DDR memory test: Achieve accurate, repeatable results

Since it was introduced as a standard in the mid-1990s, dual data-rate (DDR) SDRAM memory has been employed in almost all computing applications. Compared to single data-rate SDRAM, the DDR SDRAM interface makes higher transfer rates possible by more strict control of the timing of the electrical data and clock signals.

Implementations often have to use schemes such as phase-locked loops and self-calibration to reach the required timing accuracy. The interface uses double pumping (transferring data on both the rising and falling edges of the clock signal) to lower the clock frequency. The name "double data rate" refers to the fact that a DDR SDRAM with a certain clock frequency achieves nearly twice the bandwidth of a SDR SDRAM running at the same clock frequency, due to this double pumping.

The strict control of clock and data timing leaves relatively little margin for error in a DDR SDRAM interface. Testing of these interfaces demands adherence to some important best practices to ensure accurate and repeatable results. Let's look at a few of these best-practices, beginning with some recommended mechanical probing techniques.

First, what does a typical DDR test configuration look like? Figure 1 shows an example of a test configuration for a desktop computer platform, while figure 2 shows the setup for a netbook computer. Refer to the images for some notes on the setups.

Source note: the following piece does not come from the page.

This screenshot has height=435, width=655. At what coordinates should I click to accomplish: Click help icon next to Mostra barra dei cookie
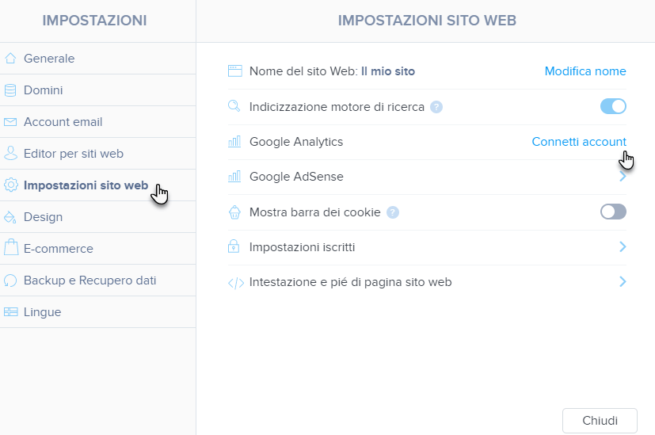tap(393, 212)
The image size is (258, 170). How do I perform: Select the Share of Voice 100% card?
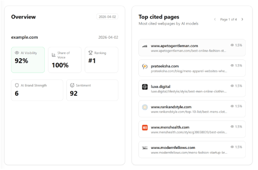tap(65, 60)
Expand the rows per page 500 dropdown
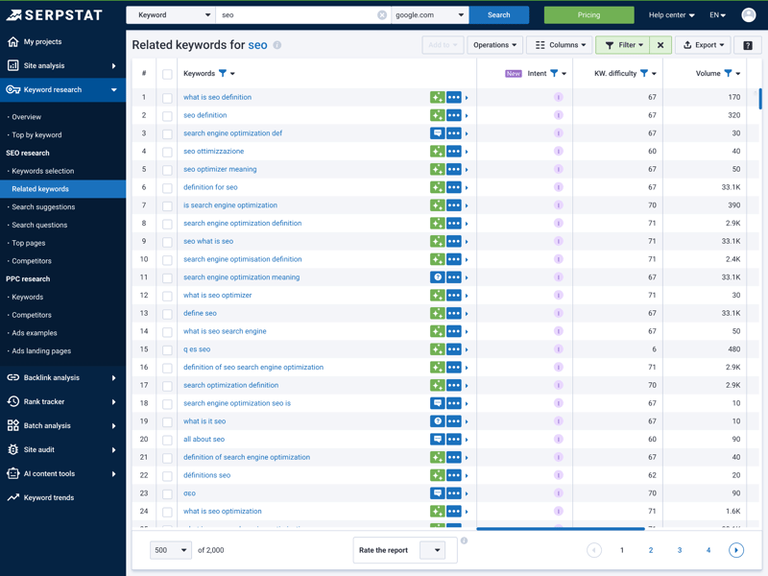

The first recommended technique makes use of a hands-free probe holder mounted in reverse position (figure 3). This configuration provides much-needed strain relief for the probe connections. The probe holder acts as a counterweight, removing force from the probe tip. Another recommended technique for strain relief is to employ a gooseneck device to support the probe tips. This is achieved by mounting an adhesive base on a chip in close proximity to the DUT. A third technique is to use a chip clip to secure a probe to a board or chassis. The clip prevents movement of the probe platform's cable assembly.